S’agissant du ‘préjudice financier’, estimant que si la marge attendue du fait de la vente des objets volés constituait un préjudice incertain, en ce qu’il dépend de la réalisation de ventes espérées, le préjudice n’en demeurait pas moins indemnisable au titre de la perte de chance de réaliser ces ventes, et donc de réaliser une marge bénéficiaire, justifiant que soit appliqué au montant des bijoux volés un coefficient de 50%. Dans la mesure où Madame [Y] démontrait avoir réalisé un coefficient de marge moyen de l,89 sur ses achats en 2014, le montant de la marge appliquée à la totalité des marchandises volées a été fixé à la somme de 7343,30 euros, soit un préjudice financier de 3671,65 euros après application du coefficient de 50 % correspondant à la perte de chance.
Appliquant à ces sommes un coefficient de 50 % lié à la perte de chance de ne pas subir le vol, il a accordé à Madame [Y] une indemnisation de 5961,27 euros (8259,90/2 + 3671,65/2).
S’agissant de sa demande d’indemnisation pour préjudice moral, le tribunal l’a rejetée au motif que les faits de vol commis à son préjudice avaient été perpétrés de nuit, hors la présence du vendeur, et qu’un tel risque était inhérent à toute activité de revente d’articles de bijouterie-joaillerie dont on ne peut ignorer qu’ils suscitent la convoitise des voleurs.
Le tribunal a ainsi condamné la société Pégase Sécurité, in solidum avec la société Allianz Iard, à indemniser entre autres Madame [Y] à hauteur de la somme ainsi fixée.

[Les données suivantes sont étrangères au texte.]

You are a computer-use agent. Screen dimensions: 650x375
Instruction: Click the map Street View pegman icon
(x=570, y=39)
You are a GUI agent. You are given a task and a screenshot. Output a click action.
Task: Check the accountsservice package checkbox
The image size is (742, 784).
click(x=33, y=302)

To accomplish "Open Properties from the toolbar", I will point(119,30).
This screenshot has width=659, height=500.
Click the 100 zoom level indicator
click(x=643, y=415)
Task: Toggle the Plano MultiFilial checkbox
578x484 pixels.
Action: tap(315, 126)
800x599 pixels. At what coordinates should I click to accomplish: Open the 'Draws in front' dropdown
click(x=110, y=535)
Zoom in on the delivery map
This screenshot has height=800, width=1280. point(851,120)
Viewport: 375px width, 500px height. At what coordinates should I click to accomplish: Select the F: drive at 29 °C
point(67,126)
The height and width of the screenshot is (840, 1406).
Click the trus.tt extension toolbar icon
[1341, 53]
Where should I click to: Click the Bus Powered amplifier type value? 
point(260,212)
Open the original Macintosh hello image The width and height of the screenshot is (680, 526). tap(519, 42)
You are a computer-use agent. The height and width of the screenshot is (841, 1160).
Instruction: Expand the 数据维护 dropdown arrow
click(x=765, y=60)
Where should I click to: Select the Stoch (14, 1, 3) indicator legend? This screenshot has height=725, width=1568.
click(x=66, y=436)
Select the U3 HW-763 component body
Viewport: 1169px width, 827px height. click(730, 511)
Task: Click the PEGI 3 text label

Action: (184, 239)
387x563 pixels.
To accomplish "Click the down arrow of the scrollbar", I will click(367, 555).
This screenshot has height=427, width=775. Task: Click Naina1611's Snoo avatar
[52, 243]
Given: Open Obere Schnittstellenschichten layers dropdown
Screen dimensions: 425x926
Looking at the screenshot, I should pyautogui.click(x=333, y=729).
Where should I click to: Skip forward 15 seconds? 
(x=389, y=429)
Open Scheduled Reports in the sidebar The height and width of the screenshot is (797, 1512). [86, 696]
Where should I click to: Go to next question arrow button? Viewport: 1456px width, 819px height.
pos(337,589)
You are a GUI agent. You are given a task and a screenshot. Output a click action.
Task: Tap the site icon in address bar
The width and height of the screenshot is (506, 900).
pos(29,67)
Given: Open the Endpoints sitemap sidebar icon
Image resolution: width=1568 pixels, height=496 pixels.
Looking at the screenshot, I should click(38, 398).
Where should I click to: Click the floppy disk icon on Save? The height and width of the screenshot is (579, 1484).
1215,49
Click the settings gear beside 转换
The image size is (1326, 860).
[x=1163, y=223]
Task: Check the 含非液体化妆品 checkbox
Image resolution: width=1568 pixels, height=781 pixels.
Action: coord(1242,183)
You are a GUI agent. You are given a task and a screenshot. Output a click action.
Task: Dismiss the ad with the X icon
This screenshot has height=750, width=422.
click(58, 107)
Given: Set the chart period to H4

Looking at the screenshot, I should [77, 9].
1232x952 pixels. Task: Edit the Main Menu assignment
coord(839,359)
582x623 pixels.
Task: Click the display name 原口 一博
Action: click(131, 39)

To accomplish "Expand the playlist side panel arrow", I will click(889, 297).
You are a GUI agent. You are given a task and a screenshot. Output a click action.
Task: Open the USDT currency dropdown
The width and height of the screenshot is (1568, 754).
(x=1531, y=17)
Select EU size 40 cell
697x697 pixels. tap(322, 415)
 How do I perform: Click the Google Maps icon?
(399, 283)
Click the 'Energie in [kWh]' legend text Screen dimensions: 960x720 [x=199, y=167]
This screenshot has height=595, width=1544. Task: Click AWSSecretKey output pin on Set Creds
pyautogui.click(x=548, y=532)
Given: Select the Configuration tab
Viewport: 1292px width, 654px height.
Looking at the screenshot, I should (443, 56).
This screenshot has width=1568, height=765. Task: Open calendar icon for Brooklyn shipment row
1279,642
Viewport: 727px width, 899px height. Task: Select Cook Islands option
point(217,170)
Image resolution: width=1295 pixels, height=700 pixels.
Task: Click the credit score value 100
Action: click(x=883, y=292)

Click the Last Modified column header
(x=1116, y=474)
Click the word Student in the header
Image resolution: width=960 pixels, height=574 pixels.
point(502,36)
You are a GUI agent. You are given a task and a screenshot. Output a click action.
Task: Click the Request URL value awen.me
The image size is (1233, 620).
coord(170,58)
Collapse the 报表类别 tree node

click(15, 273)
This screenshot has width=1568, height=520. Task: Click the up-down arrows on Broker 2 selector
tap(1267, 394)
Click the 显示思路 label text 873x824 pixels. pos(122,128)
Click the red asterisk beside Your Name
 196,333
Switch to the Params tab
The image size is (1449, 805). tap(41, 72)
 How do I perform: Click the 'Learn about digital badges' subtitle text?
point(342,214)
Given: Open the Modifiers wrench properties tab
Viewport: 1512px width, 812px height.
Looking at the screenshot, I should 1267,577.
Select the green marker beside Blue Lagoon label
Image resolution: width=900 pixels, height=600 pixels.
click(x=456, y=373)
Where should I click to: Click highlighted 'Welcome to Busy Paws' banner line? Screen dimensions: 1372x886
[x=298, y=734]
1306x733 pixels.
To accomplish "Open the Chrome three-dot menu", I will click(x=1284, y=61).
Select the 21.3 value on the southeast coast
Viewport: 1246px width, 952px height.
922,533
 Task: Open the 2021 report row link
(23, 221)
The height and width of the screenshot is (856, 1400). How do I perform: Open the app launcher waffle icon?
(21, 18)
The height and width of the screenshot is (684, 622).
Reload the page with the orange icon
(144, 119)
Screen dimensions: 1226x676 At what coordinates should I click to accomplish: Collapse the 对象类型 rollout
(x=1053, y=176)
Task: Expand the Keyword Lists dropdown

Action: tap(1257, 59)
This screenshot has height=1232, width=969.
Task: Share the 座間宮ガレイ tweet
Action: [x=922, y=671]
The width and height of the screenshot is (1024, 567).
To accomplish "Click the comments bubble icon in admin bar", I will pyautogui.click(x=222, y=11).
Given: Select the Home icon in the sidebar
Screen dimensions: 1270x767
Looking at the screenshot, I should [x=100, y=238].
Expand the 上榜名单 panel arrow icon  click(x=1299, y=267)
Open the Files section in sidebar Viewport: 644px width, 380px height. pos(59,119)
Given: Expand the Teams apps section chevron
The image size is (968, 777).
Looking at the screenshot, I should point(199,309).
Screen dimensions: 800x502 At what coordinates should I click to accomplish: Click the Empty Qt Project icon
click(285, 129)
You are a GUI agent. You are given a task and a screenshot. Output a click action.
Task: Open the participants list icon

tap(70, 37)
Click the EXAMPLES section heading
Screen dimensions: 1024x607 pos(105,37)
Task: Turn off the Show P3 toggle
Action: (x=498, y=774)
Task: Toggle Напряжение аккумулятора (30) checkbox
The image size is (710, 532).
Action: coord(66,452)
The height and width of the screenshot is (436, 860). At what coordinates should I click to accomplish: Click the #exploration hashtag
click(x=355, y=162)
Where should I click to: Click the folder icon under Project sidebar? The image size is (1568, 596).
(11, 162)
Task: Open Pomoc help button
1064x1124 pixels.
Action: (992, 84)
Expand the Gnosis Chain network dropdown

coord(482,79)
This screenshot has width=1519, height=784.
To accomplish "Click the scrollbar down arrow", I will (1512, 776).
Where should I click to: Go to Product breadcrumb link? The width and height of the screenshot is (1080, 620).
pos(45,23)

Par déclaration reçue au greffe de la cour, sous la forme électronique, le 17 février 2022, Madame [Y] a relevé appel de ce jugement.
Par conclusions reçues le 22 mars 2022, Madame [Y] a déclaré se désister de son appel, mais uniquement dans ses rapports avec la SA AXA France Iard, Maître [V] ès qualités de mandataire judiciaire de l’association Foire et Salons Internationaux, et la SA Albingia.
Par ordonnance du 21 juin 2022, le conseiller de la mise en état de la cour d’appel de Nancy a constaté l’extinction de l’instance à l’égard de la SA AXA France Iard, Maître [V] ès qualités de mandataire judiciaire de l’association Foire et Salons Internationaux et la SA Albingia, et condamné Madame [Y] aux frais de l’instance éteinte.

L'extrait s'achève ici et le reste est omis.